Proving once again that you can please some of the people, some of the time, but…
Good article.

I beg to differ. Car ownership has to be one of the biggest hurdles to wealth creation. I see almost every day. Articles like these are critical to initiate thinking about where your money is going on daily basis. Not only is it an 11yr vehicle but he still assessing if there are cheaper alternatives. Unlike my little bother with his fancy, brand new double cab and that repo man hounding him. The opportunity cost of a new car is astounding. Well done Moneyweb, more articles on upping your savings rate is critically needed in our country

The problem IS when most people need a new car, they FINANCE it. They should continue saving that payment. they no longer have, and then when it comes car time, they may be ahead of the financial ball????? But most people apply it to their lives. IF they would put the payment into the home bond, the would save a TON of interest and be much farther ahead of the game!!! Dr. Debt

…for sure, it just proves how VERSATILE Patrick is as journo, covering a wide range of topics.

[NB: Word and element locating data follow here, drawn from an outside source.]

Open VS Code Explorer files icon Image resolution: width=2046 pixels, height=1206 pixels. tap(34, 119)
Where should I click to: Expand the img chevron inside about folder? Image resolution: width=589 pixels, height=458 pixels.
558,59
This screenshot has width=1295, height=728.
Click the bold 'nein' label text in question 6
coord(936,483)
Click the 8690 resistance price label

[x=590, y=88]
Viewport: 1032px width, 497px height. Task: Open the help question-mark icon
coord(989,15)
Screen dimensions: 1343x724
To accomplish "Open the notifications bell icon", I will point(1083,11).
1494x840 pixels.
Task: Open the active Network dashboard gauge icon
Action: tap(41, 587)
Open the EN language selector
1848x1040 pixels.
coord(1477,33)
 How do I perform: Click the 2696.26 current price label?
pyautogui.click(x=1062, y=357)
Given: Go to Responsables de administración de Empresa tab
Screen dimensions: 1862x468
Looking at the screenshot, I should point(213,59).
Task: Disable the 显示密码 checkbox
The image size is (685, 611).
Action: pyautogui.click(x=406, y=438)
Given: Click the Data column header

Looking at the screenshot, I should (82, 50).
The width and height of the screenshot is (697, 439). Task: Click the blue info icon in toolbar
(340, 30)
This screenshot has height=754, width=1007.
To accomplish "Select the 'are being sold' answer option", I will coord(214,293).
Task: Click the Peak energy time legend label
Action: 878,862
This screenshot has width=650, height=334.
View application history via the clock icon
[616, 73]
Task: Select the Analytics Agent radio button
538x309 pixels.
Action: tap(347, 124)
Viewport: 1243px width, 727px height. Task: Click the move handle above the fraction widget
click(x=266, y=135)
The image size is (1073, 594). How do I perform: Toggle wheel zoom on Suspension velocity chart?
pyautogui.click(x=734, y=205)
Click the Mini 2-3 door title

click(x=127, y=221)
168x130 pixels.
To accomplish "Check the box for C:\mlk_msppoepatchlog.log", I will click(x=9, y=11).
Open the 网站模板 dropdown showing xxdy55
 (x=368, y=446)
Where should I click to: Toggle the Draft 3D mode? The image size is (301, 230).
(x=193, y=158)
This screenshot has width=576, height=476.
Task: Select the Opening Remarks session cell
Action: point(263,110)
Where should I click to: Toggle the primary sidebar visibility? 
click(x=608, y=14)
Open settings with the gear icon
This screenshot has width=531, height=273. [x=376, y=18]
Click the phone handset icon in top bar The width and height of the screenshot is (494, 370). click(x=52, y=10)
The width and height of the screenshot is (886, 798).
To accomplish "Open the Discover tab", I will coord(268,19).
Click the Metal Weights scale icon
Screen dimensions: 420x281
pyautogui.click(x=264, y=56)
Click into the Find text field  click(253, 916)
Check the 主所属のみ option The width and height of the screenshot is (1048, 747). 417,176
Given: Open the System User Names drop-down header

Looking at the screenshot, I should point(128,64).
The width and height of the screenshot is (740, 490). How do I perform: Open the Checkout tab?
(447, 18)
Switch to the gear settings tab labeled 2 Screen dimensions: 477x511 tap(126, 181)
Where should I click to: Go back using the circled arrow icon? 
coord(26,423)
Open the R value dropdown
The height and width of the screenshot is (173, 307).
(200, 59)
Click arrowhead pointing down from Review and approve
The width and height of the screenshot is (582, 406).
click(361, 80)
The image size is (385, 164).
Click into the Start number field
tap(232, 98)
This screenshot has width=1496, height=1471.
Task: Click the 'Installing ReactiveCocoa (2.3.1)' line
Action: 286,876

I’d be interested to know what car you have? R1000pm maintenance seems pushing it – even if for an older car.

It doesn’t sound like you’re having the benefit of running a Toyota? I’ve had most makes of cars, and my best experiences – by far – have been with Toyota. Worst? Fiat and Nissan. Never again with those two!

And is your car insured separately? Not bundled instead into an an all-in one Contents-of-House insurance etc with say, Santam?

Good article. Have often thought about this myself – especially with service, insurance and licence fees increasing far above inflation. Driving a jalopy to work sort of makes sense, but if that return commute is more than (say) 20km one has to factor in the difference in safety technology between the jalopy and a more modern vehicle – even if the latter is an order of magnitude more expensive. And then we get to SUV’s and double cabs: If you only go on (say) two trips per year to off road destinations, it would be much cheaper to buy and drive a sedan and simply rent the 4×4 for the two or three weeks per year when you actually need it.

Interesting article and calculations. Very informative. I believe a lot of city dwellers are weighing up all the options like you did.
Unfortunately SA still lacks decent public transport outside cities.
Also depends on your lifestyle.
Say, if you want to go to hermanus for the weekend.
What do you do without a car?

Thank you – a useful article.
A key factor putting me off going the Uber way is their surge pricing. Often I end up unavoidably travelling in Uber’s self-declared surge pricing times which results in a fee far beyond the normal rate.

Against a 2nd hand vehicle with low insurance premiums you might come ahead. Comparing Uber to a new car (and if you use any form of financing, interest etc), Uber comes out way ahead in terms of pricing if you do 500km a month.

Also, no issues really on breakdowns/theft/flat tyres, you just get a another Uber.

Good article .The actual choice depends very much on your personal circumstances . I take my bicycle , surfski and tent regularly in my Suv for a few days vacation . Uber would simply wont fit my needs then .
Also , the Uber tariff must cover the total replacement of their vehicle , plus the living costs of the driver , in addition to fuel etc .Uber,s kilometre rate therefore must , over time , exceed your own vehicle tariff cost .
Only if you make a few , short ,local trips , every month , in a city where Uber is allways available , would it be better to use Uber .

Excellent article. I have to sort out transport for my son to varsity next year. Do I a) buy him a car, or b) let him Uber? Think he’s going to Uber….

Another factor to consider: If I have to finance my son’s car, it negatively affects my credit rating. If he uses Uber, no long-term finance commitment against my name.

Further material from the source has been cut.